N-acetyl cysteine attenuates acute lung injury in the rat.

The development of the adult respiratory distress syndrome (ARDS) in the critically ill patient is associated with a significant morbidity and mortality. The pulmonary dysfunction in ARDS is largely secondary to neutrophil-mediated oxidant injury. The purpose of these studies is to examine the effect of the antioxidant N-acetyl cysteine (NAC) on a rodent model of lung injury. We postulated that NAC might attenuate lung injury following intratracheal challenge with endotoxin (lipopolysaccharide; LPS). Male Sprague-Dawley rats were administered NAC systemically either before or after intratracheal administration of LPS. Lung injury was assessed by measuring the transpulmonary leakage of 125I-labeled albumin, pulmonary myeloperoxidase content, bronchoalveolar lavage fluid cell counts, pulmonary lipid peroxidation and histology.

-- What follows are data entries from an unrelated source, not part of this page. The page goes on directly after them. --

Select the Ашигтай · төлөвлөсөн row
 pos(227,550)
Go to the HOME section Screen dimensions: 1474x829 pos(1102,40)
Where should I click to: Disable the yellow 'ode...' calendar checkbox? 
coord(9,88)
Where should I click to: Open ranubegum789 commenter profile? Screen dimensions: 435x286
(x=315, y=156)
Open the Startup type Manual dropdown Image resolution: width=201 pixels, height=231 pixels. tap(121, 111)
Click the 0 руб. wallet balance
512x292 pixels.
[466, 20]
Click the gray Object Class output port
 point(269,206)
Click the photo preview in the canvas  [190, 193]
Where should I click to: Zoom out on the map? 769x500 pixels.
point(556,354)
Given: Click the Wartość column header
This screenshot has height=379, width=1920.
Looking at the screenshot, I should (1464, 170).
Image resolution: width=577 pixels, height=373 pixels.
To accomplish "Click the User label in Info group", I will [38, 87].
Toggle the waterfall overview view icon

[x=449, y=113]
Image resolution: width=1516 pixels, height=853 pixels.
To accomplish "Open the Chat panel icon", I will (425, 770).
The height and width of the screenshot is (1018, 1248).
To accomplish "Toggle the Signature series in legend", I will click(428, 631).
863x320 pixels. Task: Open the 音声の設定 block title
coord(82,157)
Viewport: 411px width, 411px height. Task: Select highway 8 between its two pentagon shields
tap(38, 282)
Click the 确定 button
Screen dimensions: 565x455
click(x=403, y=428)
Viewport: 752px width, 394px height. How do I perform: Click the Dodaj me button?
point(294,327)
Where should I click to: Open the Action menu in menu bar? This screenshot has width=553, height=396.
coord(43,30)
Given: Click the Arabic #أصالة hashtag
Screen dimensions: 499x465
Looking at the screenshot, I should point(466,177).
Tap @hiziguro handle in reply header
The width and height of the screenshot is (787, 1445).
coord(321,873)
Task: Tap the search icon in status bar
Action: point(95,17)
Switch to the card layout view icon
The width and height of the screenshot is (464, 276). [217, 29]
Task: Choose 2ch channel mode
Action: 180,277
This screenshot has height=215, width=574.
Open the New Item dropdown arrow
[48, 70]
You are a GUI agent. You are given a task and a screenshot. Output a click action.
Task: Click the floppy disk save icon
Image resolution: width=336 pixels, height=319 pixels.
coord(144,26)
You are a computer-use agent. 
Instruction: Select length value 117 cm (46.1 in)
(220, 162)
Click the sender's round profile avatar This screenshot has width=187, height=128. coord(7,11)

NAC administration significantly attenuated the LPS-induced increases in lung permeability (LPS: .24 +/- .08 vs. LPS + NAC: .12 +/- .03, p < .05) and reduced the LPS-dependent increase in lipid peroxidation. However, total and differential bronchoalveolar lavage cell counts and myeloperoxidase content were not affected by NAC pretreatment. Although neutrophil influx was unaffected, neutrophil activation as assessed by surface CD11b expression and chemiluminescence was significantly down-regulated by NAC. Importantly, NAC administration up to 2 h after endotoxin challenge was still able to significantly ameliorate LPS-induced lung injury. Our data suggests that the attenuation of acute lung injury by NAC in our rodent model is related to free radical scavenging and inhibition of the neutrophil oxidative burst, rather than by an effect on inflammatory cell migration. These results suggest novel approaches for therapeutic interventions in acute lung injury.